# start of Quoted passage

[PATCH] D20003: X86CallFrameOpt: a first step towards optimizing inalloca calls (PR27076)

Mon May 9 12:03:28 PDT 2016

rnk requested changes to this revision.
rnk added a comment.
This revision now requires changes to proceed.

I think special casing inalloca allocas in X86TargetLowering::LowerDYNAMIC_STACKALLOC will be a better start for this.

---

In http://reviews.llvm.org/D20003#423533, @DavidKreitzer wrote:

> I think X86CallFrameOptimization is the wrong place to be trying to eliminate the _chkstk calls for inalloca. The ability to do the store-to-push optimization has no bearing on whether the chkstk call is needed. Your comment about the pushes naturally probing the stack is true, but it is also true of the original stores.


I agree, we should avoid the chkstk at a higher level. Eventually, though, we wanted to do general conversion of inalloca to a sequence of subs, leas, and pushes. I figured that would live here.

> I think David had the right idea in r262370. But I assume the problem he ran into is that clang is nesting these inalloca calls, so it isn't easy to tell how much stack space is ultimately going to be allocated. Consider a case like this:

>  ... snip

>  See how there are two inalloca calls at the top? They effectively grow the stack by 6000 bytes (which is big enough to require _chkstk even though the separate 3000-byte allocations are not). Neither MSVC nor ICC do it like this. They both allocate space for the call to f2, call f2, and cleanup the stack from calling f2 before allocating space for the call to f1. I think we need to fix clang to do something similar and then David's solution ought to work.


We don't want to try to follow ICC or MSVC here. We want to do the copy elision instead, since it's actually required in C++17. IMO we should detect these large argument allocation cases and probe the stack.

# end of Quoted passage
# start of Listed entries

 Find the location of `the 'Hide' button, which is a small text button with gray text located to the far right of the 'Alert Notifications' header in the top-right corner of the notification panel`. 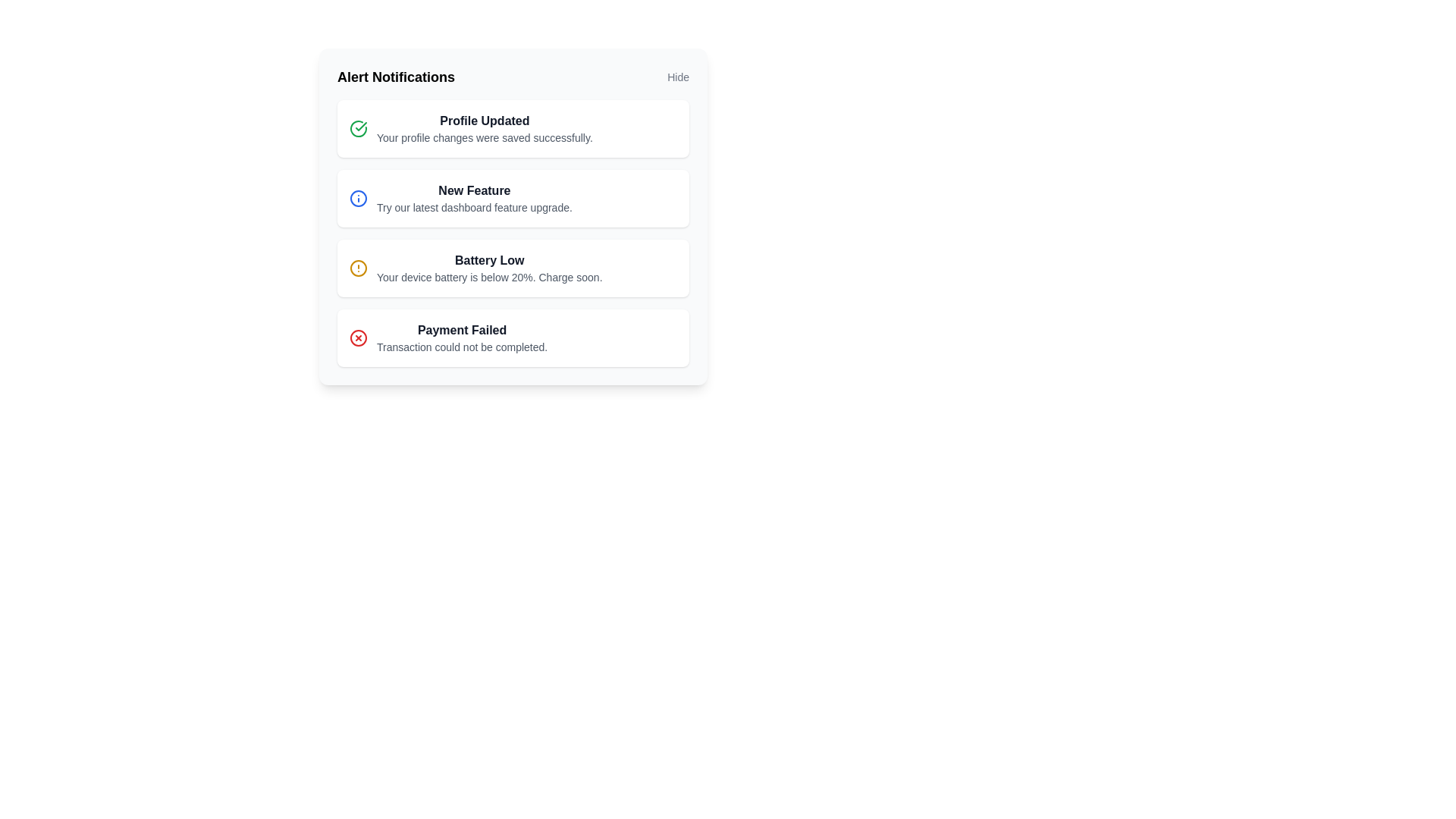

# end of Listed entries
# start of Listed entries

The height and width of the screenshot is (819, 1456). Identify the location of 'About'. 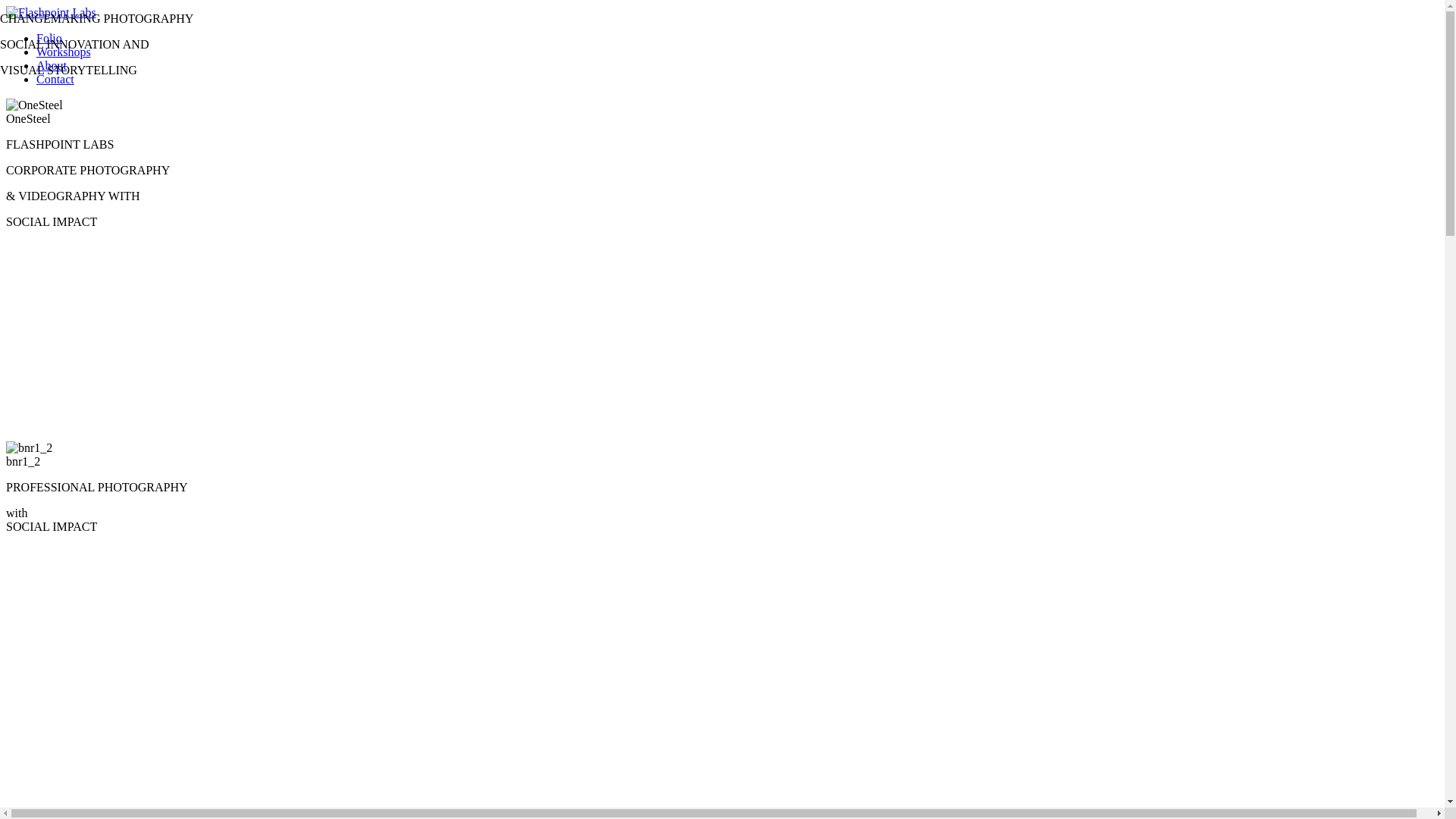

# end of Listed entries

* [Task set]
1. Reproduce the part of the inalloca patch review above from "rnk requested changes" to "would live here.", word for word.
2. Carry on the inalloca patch review above, picking up after its final sentence.

* [Answers]
1.
rnk requested changes to this revision.
rnk added a comment.
This revision now requires changes to proceed.

I think special casing inalloca allocas in X86TargetLowering::LowerDYNAMIC_STACKALLOC will be a better start for this.

---

In http://reviews.llvm.org/D20003#423533, @DavidKreitzer wrote:

> I think X86CallFrameOptimization is the wrong place to be trying to eliminate the _chkstk calls for inalloca. The ability to do the store-to-push optimization has no bearing on whether the chkstk call is needed. Your comment about the pushes naturally probing the stack is true, but it is also true of the original stores.


I agree, we should avoid the chkstk at a higher level. Eventually, though, we wanted to do general conversion of inalloca to a sequence of subs, leas, and pushes. I figured that would live here.

2.
> For the example in pr27076, another thing clang could do is just avoid inalloca altogether. We shouldn't need it for passing objects that use the default copy constructor.


inalloca is used whenever a type is not trivially copyable, meaning it has a non-trivial copy constructor or destructor. My understanding is that we aren't allowed to introduce extra copies of non-trivially copyable objects, so we have to use inalloca here, at least in C++17.


================
Comment at: lib/Target/X86/X86CallFrameOptimization.cpp:56
@@ +55,3 @@
+  // Information about the setup for an inalloca call.
+  struct InAllocaInfo {
+    // Frame setup for the _chkstk call.
----------------
This makes me feel like we should model argument allocation as a single operation instead of five or so. What do you think about changing X86TargetLowering::LowerDYNAMIC_STACKALLOC to emit a new DAG node which selects to a single MI?

================
Comment at: lib/Target/X86/X86CallFrameOptimization.cpp:349
@@ -316,1 +348,3 @@
 
+bool X86CallFrameOptimization::matchInAlloca(MachineBasicBlock::iterator &I,
+                                             InAllocaInfo &Info,
----------------
Yeah, this feels like too much pattern matching.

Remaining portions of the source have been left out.